I am a Texan, non-member, recently relocated to Florida and am looking to join in honor of my grandfather. I am seeking assistance taking the next step being as I know virtually no one save family here.  Any help would be greatly appreciated.


My Freemasonry


----------



## ARizo1011 (Nov 2, 2013)

Glad to read your interested in the brotherhood. If you have a computer http://lodges.glflamason.org. Click on lodge locator type you address and numerous local lodges will appear. Each lodge you click will have the address, contact information and the days you can walk in an example is the 1st and 3rd Thursday of the month. You can walk in and speak to the brothers about your interest in the brotherhood. If you don't have a computer you can call 800-375-2339. Tell the secretary you are looking for the number to a lodge near you and she will be more than glad to help you. Good look on your journey toward the light. 


SMIB
Freemasonry


----------



## TommyTigert (Nov 2, 2013)

Thank you kindly sir; I look forward to the journey.


My Freemasonry


----------



## ARizo1011 (Nov 2, 2013)

TommyTigert said:


> Thank you kindly sir; I look forward to the journey.
> 
> 
> My Freemasonry



Not a problem. Wish you the best of luck. 


SMIB
Freemasonry


----------



## FlBrother324 (Nov 2, 2013)

TommyTigert said:


> I am a Texan, non-member, recently relocated to Florida and am looking to join in honor of my grandfather. I am seeking assistance taking the next step being as I know virtually no one save family here.  Any help would be greatly appreciated.
> 
> 
> My Freemasonry



There are 9 Lodges in the 15th District, in and around Marion and Levy counties, in Ocala city limits there are 2; Marion-Dunn, and Fort King Daylight Lodge, the rest are scattered around the area.
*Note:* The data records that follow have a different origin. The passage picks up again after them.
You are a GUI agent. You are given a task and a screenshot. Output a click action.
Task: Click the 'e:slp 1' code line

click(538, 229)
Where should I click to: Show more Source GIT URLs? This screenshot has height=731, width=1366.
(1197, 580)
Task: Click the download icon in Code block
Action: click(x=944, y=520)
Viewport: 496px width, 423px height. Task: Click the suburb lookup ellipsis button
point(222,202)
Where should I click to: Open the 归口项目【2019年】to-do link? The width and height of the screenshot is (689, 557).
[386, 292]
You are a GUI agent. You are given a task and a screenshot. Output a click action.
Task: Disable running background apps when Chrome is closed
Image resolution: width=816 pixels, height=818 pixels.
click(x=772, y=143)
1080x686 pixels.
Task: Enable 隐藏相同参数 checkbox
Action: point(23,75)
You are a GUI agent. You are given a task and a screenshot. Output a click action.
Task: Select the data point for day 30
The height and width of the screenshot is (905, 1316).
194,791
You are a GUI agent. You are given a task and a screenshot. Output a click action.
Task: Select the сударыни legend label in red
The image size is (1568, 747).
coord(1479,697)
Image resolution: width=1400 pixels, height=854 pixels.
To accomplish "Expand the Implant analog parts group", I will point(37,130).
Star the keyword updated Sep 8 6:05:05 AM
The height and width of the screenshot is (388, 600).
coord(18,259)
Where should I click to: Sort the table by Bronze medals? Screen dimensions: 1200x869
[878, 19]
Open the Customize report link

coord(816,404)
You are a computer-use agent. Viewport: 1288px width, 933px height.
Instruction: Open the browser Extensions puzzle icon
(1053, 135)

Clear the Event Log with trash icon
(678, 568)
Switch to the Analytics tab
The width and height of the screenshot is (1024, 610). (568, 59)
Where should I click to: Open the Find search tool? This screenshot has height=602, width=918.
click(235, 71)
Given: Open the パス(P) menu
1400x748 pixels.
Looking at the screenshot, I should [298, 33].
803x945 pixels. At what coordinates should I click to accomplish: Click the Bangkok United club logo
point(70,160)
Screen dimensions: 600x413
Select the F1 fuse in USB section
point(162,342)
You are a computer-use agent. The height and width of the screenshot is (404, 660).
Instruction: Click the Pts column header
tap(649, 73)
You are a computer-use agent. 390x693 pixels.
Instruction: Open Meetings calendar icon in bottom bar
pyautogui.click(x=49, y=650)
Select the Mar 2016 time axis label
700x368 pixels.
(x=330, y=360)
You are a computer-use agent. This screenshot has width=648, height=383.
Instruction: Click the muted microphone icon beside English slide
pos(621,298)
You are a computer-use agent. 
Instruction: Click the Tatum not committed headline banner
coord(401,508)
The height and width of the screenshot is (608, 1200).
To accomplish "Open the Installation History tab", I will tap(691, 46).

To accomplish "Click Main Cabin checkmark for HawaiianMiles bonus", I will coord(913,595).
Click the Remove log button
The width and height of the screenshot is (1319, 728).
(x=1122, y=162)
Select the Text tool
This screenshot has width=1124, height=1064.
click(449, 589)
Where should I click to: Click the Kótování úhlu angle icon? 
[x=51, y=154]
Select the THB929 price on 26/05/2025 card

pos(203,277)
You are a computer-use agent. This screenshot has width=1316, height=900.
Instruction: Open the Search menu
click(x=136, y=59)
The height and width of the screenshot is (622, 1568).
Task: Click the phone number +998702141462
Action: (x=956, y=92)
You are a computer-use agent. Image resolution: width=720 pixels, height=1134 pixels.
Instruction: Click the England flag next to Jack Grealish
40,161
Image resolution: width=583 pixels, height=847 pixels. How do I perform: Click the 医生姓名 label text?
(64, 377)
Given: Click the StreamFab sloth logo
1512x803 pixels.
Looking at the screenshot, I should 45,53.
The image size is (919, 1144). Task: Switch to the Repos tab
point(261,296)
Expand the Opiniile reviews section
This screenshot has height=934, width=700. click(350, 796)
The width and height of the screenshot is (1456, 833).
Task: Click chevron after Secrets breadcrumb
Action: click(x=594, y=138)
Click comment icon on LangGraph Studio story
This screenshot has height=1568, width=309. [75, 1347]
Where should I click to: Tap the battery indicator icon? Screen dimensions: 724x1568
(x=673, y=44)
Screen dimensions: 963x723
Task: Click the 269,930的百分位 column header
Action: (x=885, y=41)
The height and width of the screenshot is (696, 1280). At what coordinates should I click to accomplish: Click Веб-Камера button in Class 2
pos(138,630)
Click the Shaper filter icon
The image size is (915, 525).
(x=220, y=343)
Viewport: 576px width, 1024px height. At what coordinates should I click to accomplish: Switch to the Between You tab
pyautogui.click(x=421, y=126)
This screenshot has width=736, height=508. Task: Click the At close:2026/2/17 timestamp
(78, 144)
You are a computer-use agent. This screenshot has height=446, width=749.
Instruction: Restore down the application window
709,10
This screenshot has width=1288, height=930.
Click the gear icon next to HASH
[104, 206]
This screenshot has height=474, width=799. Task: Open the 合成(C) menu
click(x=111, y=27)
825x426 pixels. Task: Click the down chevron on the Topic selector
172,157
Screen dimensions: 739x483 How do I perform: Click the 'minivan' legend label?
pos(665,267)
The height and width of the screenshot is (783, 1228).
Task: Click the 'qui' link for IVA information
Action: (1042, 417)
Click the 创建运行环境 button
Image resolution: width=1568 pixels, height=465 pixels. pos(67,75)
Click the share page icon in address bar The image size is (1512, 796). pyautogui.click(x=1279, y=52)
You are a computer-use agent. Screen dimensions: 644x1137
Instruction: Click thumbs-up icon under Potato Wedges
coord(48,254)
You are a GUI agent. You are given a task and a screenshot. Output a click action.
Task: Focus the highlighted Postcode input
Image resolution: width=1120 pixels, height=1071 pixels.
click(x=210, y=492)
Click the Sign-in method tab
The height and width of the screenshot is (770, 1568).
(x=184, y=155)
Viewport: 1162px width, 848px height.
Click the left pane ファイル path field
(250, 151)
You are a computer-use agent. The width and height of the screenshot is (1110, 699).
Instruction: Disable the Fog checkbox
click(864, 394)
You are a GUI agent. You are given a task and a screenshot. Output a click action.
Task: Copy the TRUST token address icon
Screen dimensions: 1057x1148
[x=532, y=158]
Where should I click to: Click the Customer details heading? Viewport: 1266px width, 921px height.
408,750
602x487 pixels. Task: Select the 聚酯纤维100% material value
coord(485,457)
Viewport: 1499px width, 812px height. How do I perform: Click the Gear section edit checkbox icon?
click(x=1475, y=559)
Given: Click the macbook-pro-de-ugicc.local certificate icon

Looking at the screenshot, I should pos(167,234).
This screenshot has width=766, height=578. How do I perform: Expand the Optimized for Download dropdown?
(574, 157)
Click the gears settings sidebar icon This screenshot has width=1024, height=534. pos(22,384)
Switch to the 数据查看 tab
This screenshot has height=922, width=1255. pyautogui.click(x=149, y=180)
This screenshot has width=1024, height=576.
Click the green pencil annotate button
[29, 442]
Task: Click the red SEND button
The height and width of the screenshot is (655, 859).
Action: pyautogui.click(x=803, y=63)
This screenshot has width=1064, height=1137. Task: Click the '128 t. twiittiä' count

I sent you a PM, i will be glad to assist you if you want. 

You need to be a resident for at least 6 months prior to submitting a petition for membership, however that will not stop you from getting to know the Brethren from a nearby Lodge and letting them get to know you before that requirement is met. You will need to have 2 Brothers vouch for you on your petition, so it would be helpful to your being accepted if you did this.  

Yours, in His service



My Freemasonry


----------